No pequeno Aeroporto Internacional Martín Miguel de Guemes, de Salta, consegui lugar numa van que faz o transfer até a cidade, à cerca de 10 km, por preço bem menor do que o cobrado pelos táxis. Melhor que a van me deixou em frente ao Coloria Hostel, onde eu havia reservado estadia para dois pernoites.

O Coloria é um hostel muito legal. Estilo tranquilão, sem agitos, uma bonita área comum, com uma lareira e uma parede toda envidraçada, com vista para um jardim com piscina (sem uso no frio do inverno).
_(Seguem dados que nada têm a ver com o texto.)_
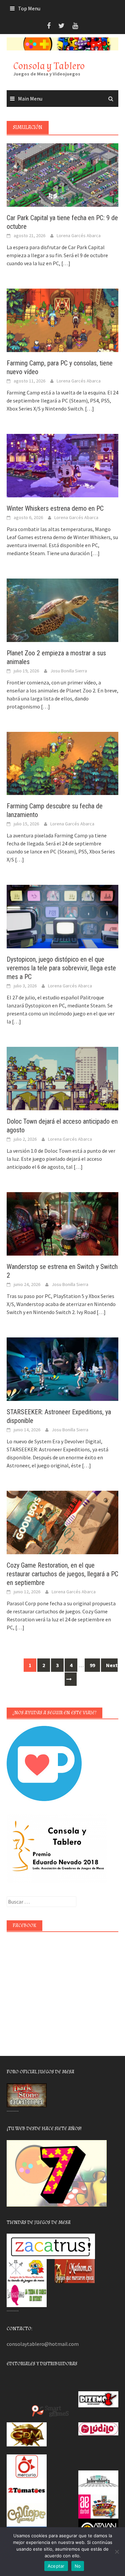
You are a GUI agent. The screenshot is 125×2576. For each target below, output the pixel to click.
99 (92, 1665)
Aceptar (56, 2566)
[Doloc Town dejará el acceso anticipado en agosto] (62, 1078)
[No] (116, 2551)
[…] (65, 263)
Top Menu (29, 8)
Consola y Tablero (49, 65)
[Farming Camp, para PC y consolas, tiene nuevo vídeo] (62, 319)
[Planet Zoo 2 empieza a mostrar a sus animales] (62, 609)
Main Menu (30, 98)
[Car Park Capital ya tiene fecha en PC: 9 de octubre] (62, 174)
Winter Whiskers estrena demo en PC (55, 508)
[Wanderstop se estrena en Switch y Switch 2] (62, 1223)
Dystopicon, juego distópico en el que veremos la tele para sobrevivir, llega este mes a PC (61, 968)
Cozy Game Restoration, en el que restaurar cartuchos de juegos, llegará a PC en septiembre (62, 1574)
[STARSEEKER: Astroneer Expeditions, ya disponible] (62, 1368)
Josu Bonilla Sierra (68, 671)
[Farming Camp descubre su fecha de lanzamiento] (62, 762)
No (78, 2566)
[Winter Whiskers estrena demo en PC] (62, 465)
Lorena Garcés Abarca (79, 235)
Cama boa, banheiros limpos, água quente no chuveiro.

Me instalei num quarto que dividi com outras três meninas e, com um mapa da cidade nas mãos, saí rapidinho para aproveitar o restinho da tarde no centro histórico da cidade. Dei umas voltas em torno da Plaza 9 de Julio e entrei no Museu de Arqueologia de Alta Montaña (MAAM), para conferir o acervo, dedicado às culturas que habitaram as montanhas antes da chegada dos espanhóis, com destaque para as múmias de crianças.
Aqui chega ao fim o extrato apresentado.